Job a: In the interview excerpt below, how much money does Daunasia Yancey say was put into prison construction in '94?

Supplied passage:
※

DAUNASIA YANCEY: Well, she advocated for, as FLOTUS and as senator, for policies that have increased the penalties for minor drug offenses and things like that. Back in '94, there was $17 billion divested from HUD, from public housing, and $19 billion put into prison construction. And so, with situations like that, that we've seen her publicly support, we really wanted to hear from her what has changed in her that she would not continue to promote practices like that.
JUAN GONZÁLEZ: And how do you respond to folks who say that, well, the Black Lives Matter now has been confronting several Democratic candidates, but the Republican candidates, of which there are many more, have largely been so far unscathed on the question of answering their policy issues in terms of the black community and of police violence and on mass incarceration?
DAUNASIA YANCEY: Yeah. But, well, every presidential candidate should expect to hear from us and expect to be held accountable. It’s actually a practice called "power mapping," where it’s similar to lobbying, where you actually map who’s closest to you on the issue and go to those folks first in order to force them to articulate their stance and then hold them accountable to it. So this movement is very strategic, and that’s what we’ve been doing.
AMY GOODMAN: We want to turn to the next part of the interaction. Talk about how long you had with her. There were campaign staffers around, is that right?
JULIUS JONES: Yeah, it was a—it was a room that was probably full of 20 people. There were five folks with us and 15 with her, and then the four or five people that you see on camera. There was probably another six on either side of the person who was filming. And it was—it was a decent amount of time. It was like 15 minutes. It felt like it—it felt like it lasted forever.

※

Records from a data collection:
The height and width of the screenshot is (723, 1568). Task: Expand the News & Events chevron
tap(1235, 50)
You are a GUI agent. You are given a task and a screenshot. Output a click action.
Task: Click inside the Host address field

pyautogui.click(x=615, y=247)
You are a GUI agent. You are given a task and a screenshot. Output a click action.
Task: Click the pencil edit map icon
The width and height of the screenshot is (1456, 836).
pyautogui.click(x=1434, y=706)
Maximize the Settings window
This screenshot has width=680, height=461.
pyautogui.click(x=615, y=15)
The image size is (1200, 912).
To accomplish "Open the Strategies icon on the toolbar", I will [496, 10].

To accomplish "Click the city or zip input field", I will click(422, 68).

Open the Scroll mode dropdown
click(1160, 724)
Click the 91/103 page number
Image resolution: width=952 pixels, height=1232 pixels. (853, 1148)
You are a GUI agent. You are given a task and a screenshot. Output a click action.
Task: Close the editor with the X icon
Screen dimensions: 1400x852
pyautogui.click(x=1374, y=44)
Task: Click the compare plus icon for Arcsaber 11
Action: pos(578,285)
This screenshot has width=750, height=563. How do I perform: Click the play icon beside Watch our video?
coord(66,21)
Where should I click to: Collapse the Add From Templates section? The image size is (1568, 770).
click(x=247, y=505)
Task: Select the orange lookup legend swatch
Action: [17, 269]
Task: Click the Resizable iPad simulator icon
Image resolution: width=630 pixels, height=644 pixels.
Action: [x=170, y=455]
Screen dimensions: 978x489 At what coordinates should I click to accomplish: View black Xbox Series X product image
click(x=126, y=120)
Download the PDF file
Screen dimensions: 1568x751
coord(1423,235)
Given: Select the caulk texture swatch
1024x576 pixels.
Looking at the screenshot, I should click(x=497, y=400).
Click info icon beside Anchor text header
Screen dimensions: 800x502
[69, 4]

※

Job b: Copy from the records above, word for word, the line that contains "will click(422, 68)." and every line after it through the line that contains "Action: [17, 269]".

Correct result a: $19 billion.

Correct result b:
To accomplish "Click the city or zip input field", I will click(422, 68).

Open the Scroll mode dropdown
click(1160, 724)
Click the 91/103 page number
Image resolution: width=952 pixels, height=1232 pixels. (853, 1148)
You are a GUI agent. You are given a task and a screenshot. Output a click action.
Task: Close the editor with the X icon
Screen dimensions: 1400x852
pyautogui.click(x=1374, y=44)
Task: Click the compare plus icon for Arcsaber 11
Action: pos(578,285)
This screenshot has width=750, height=563. How do I perform: Click the play icon beside Watch our video?
coord(66,21)
Where should I click to: Collapse the Add From Templates section? The image size is (1568, 770).
click(x=247, y=505)
Task: Select the orange lookup legend swatch
Action: [17, 269]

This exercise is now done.